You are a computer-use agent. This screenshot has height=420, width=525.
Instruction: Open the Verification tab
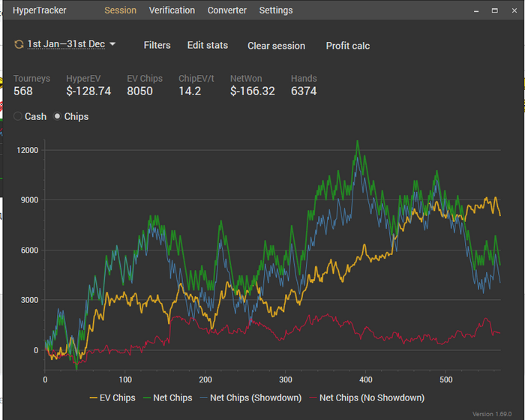172,11
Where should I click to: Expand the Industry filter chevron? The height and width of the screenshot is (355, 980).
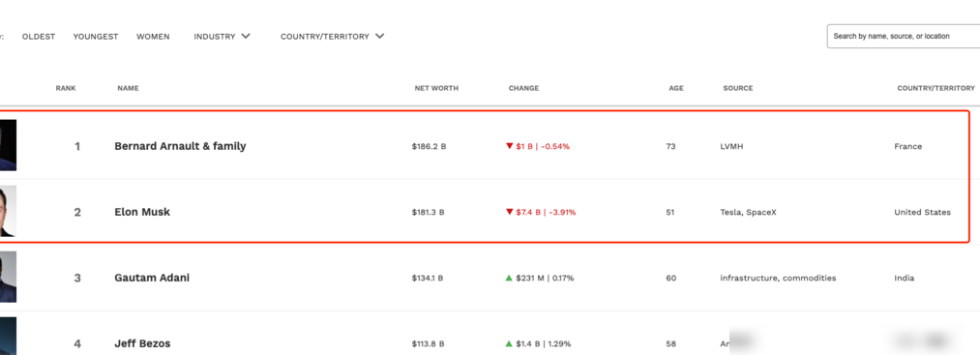click(246, 36)
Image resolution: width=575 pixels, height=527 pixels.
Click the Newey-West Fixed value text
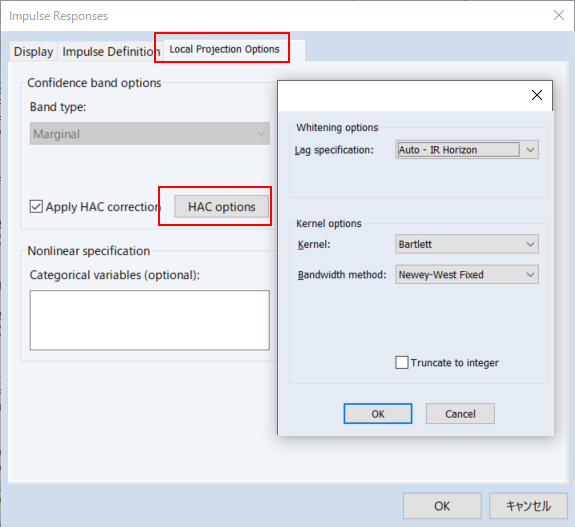click(x=441, y=274)
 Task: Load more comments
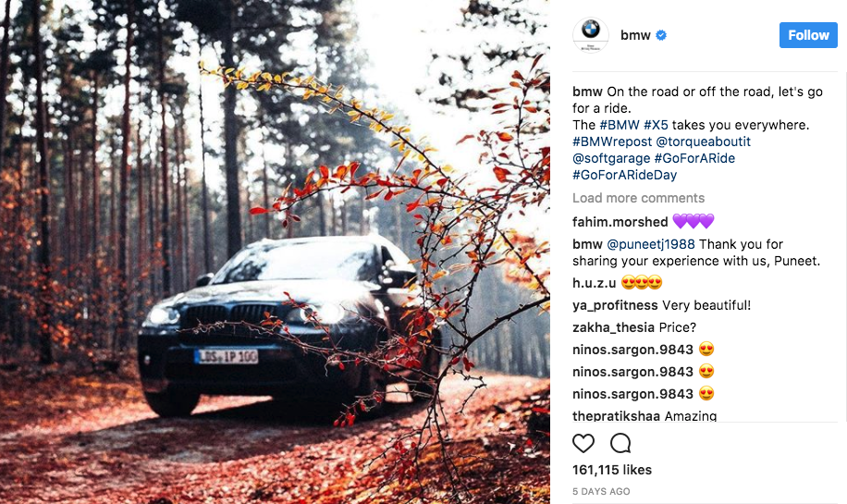pos(639,198)
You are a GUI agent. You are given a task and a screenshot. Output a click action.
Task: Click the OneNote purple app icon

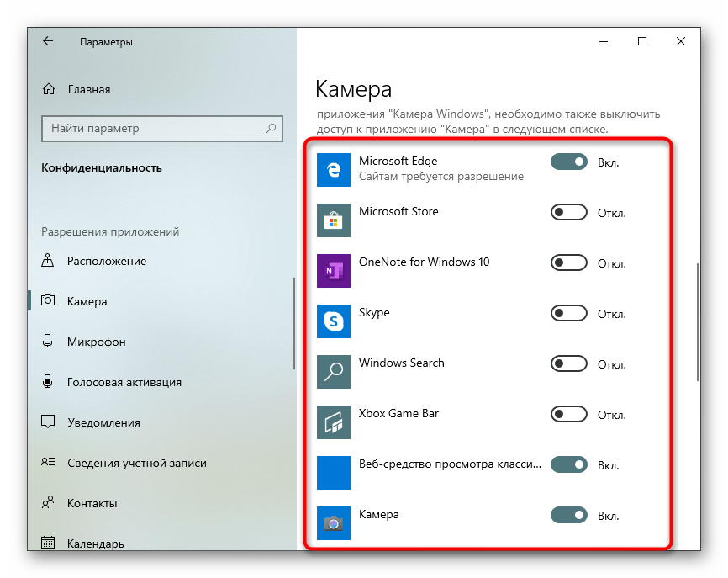click(x=333, y=271)

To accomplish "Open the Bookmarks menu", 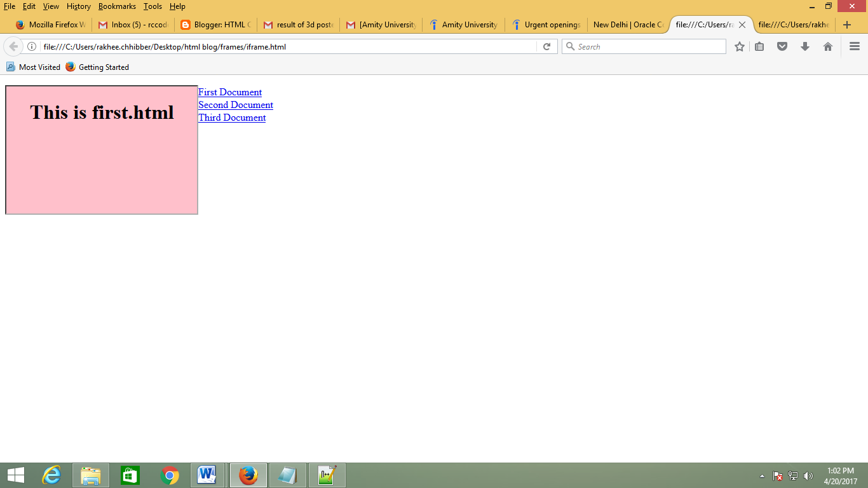I will [117, 6].
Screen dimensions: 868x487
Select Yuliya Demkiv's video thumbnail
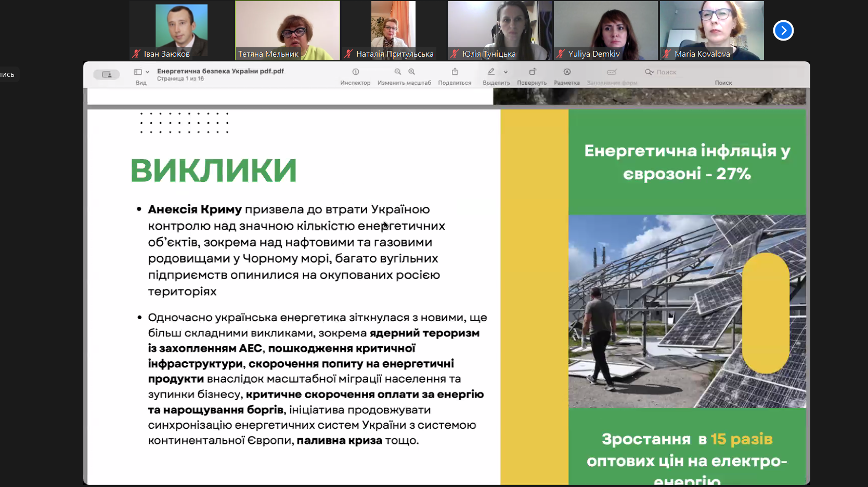[x=605, y=30]
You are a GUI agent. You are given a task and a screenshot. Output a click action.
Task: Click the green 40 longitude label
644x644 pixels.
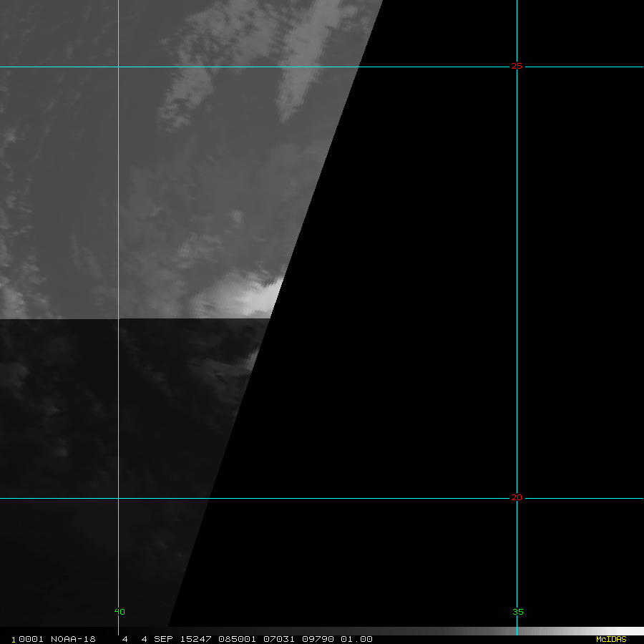[119, 612]
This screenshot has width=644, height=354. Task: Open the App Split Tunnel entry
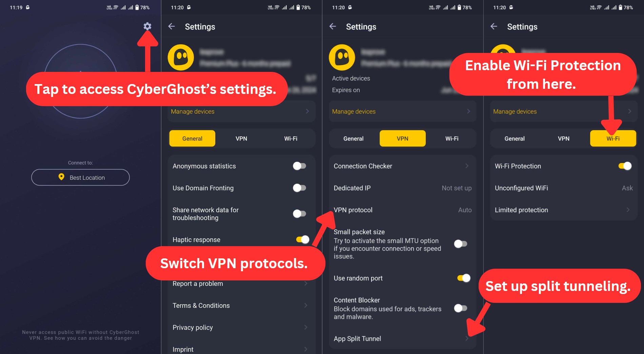(402, 338)
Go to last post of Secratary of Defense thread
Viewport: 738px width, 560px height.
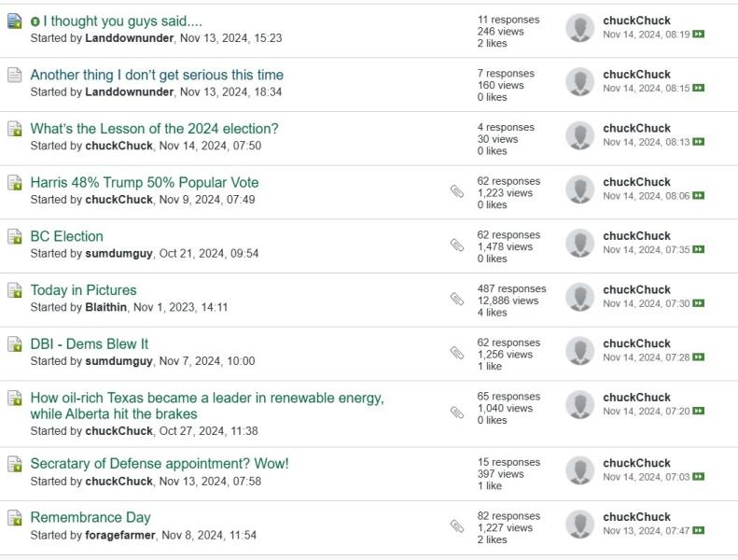(x=699, y=477)
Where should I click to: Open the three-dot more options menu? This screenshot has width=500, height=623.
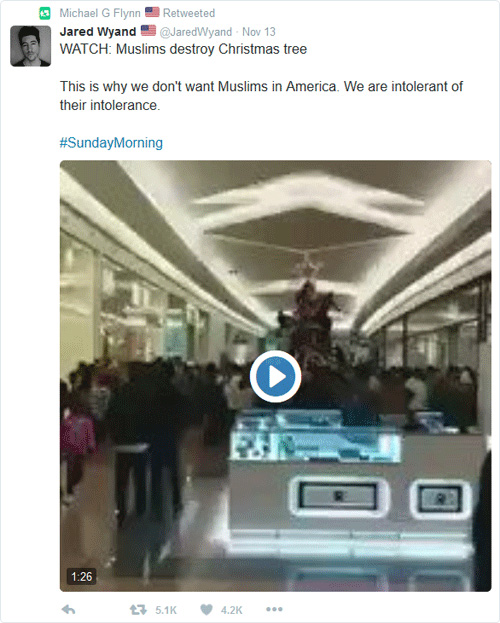pyautogui.click(x=274, y=609)
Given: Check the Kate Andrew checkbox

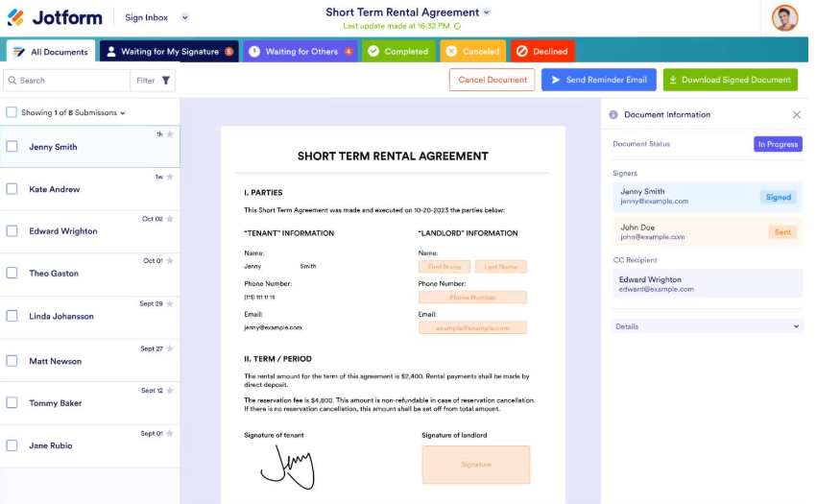Looking at the screenshot, I should click(12, 189).
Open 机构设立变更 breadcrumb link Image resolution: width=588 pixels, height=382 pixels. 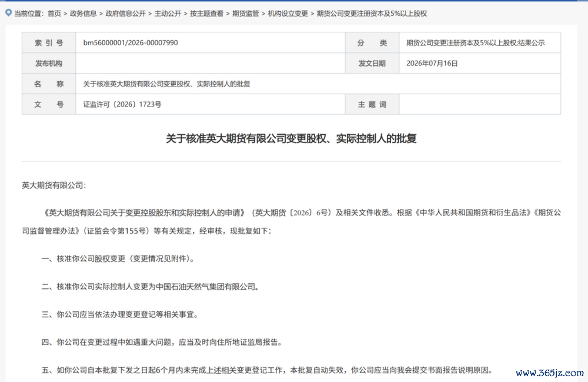[288, 14]
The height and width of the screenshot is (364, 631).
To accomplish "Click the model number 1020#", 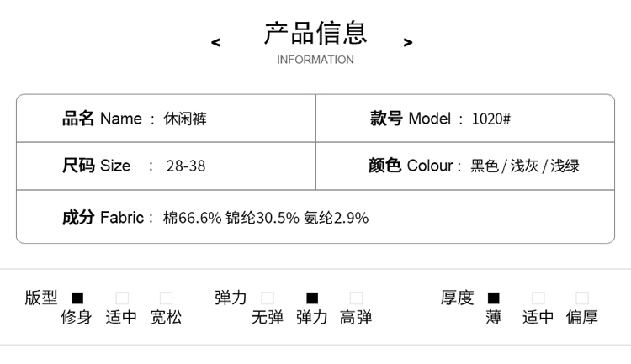I will (491, 119).
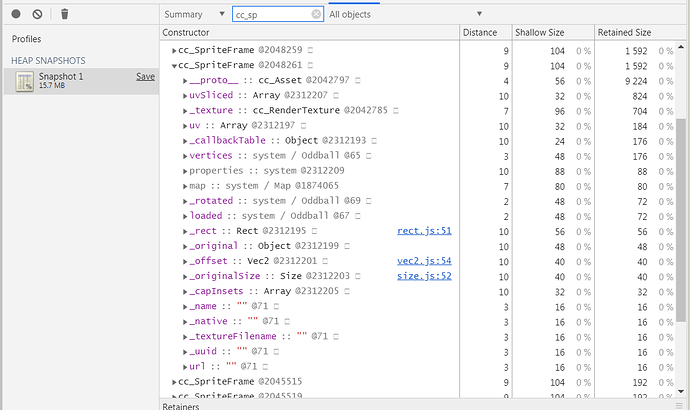Clear the class filter text
Image resolution: width=690 pixels, height=410 pixels.
[x=317, y=15]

··········

Assignment:
Using the data above, transcribe exactly the lines between those containing "Select Yuliya Demkiv's video thumbnail" and "Go to last post", inclusive, and leave every picture behind.

Solution to the problem:
Select Yuliya Demkiv's video thumbnail
[x=605, y=30]
You are a GUI agent. You are given a task and a screenshot. Output a click action.
Task: Click the green 40 longitude label
644x644 pixels.
[119, 612]
This screenshot has width=644, height=354. Task: Open the App Split Tunnel entry
(402, 338)
Go to last post of Secratary of Defense thread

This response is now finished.